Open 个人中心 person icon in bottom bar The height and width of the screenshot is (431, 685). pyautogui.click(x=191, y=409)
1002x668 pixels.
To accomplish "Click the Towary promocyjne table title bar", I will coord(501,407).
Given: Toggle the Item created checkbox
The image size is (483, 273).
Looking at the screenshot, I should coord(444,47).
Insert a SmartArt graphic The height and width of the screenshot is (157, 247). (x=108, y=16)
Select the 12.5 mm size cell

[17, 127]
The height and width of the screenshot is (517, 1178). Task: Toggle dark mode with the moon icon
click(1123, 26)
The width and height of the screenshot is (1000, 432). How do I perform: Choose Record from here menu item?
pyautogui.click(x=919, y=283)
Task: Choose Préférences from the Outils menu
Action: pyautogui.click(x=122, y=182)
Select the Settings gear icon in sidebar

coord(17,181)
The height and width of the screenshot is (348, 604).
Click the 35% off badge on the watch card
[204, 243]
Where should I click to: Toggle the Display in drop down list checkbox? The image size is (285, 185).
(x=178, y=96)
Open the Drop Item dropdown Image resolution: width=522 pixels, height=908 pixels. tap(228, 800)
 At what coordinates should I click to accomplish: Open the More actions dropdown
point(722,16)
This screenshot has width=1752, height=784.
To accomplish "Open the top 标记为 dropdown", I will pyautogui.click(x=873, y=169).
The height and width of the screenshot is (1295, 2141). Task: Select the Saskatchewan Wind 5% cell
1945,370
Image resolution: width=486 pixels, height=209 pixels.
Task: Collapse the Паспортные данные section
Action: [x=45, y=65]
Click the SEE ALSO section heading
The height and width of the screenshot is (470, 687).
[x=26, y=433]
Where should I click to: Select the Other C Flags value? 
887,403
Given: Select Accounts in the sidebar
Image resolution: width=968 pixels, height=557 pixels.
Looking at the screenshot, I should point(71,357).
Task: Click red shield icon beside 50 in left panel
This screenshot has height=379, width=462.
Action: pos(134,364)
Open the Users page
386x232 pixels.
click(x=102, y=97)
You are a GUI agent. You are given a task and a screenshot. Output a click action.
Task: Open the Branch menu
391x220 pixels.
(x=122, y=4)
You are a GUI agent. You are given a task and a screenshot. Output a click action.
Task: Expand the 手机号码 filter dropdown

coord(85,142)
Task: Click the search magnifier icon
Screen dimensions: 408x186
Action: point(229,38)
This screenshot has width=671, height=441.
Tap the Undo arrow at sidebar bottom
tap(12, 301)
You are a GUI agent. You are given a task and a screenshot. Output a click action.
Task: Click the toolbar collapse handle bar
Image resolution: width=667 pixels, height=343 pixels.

○ ○ ○

» REQUIRED WORK:
Restate the listing above in full, exactly.

» REPLY TO THE EXERCISE:
Open 个人中心 person icon in bottom bar The height and width of the screenshot is (431, 685). pyautogui.click(x=191, y=409)
1002x668 pixels.
To accomplish "Click the Towary promocyjne table title bar", I will coord(501,407).
Given: Toggle the Item created checkbox
The image size is (483, 273).
Looking at the screenshot, I should coord(444,47).
Insert a SmartArt graphic The height and width of the screenshot is (157, 247). (x=108, y=16)
Select the 12.5 mm size cell

[17, 127]
The height and width of the screenshot is (517, 1178). Task: Toggle dark mode with the moon icon
click(1123, 26)
The width and height of the screenshot is (1000, 432). How do I perform: Choose Record from here menu item?
pyautogui.click(x=919, y=283)
Task: Choose Préférences from the Outils menu
Action: pyautogui.click(x=122, y=182)
Select the Settings gear icon in sidebar

coord(17,181)
The height and width of the screenshot is (348, 604).
Click the 35% off badge on the watch card
[204, 243]
Where should I click to: Toggle the Display in drop down list checkbox? The image size is (285, 185).
(x=178, y=96)
Open the Drop Item dropdown Image resolution: width=522 pixels, height=908 pixels. tap(228, 800)
 At what coordinates should I click to accomplish: Open the More actions dropdown
point(722,16)
This screenshot has width=1752, height=784.
To accomplish "Open the top 标记为 dropdown", I will pyautogui.click(x=873, y=169).
The height and width of the screenshot is (1295, 2141). Task: Select the Saskatchewan Wind 5% cell
1945,370
Image resolution: width=486 pixels, height=209 pixels.
Task: Collapse the Паспортные данные section
Action: [x=45, y=65]
Click the SEE ALSO section heading
The height and width of the screenshot is (470, 687).
[x=26, y=433]
Where should I click to: Select the Other C Flags value? 
887,403
Given: Select Accounts in the sidebar
Image resolution: width=968 pixels, height=557 pixels.
Looking at the screenshot, I should point(71,357).
Task: Click red shield icon beside 50 in left panel
This screenshot has height=379, width=462.
Action: pos(134,364)
Open the Users page
386x232 pixels.
click(x=102, y=97)
You are a GUI agent. You are given a task and a screenshot. Output a click action.
Task: Open the Branch menu
391x220 pixels.
(x=122, y=4)
You are a GUI agent. You are given a task and a screenshot. Output a click action.
Task: Expand the 手机号码 filter dropdown

coord(85,142)
Task: Click the search magnifier icon
Screen dimensions: 408x186
Action: point(229,38)
This screenshot has width=671, height=441.
Tap the Undo arrow at sidebar bottom
tap(12, 301)
You are a GUI agent. You are given a task and a screenshot. Output a click action.
Task: Click the toolbar collapse handle bar
Image resolution: width=667 pixels, height=343 pixels.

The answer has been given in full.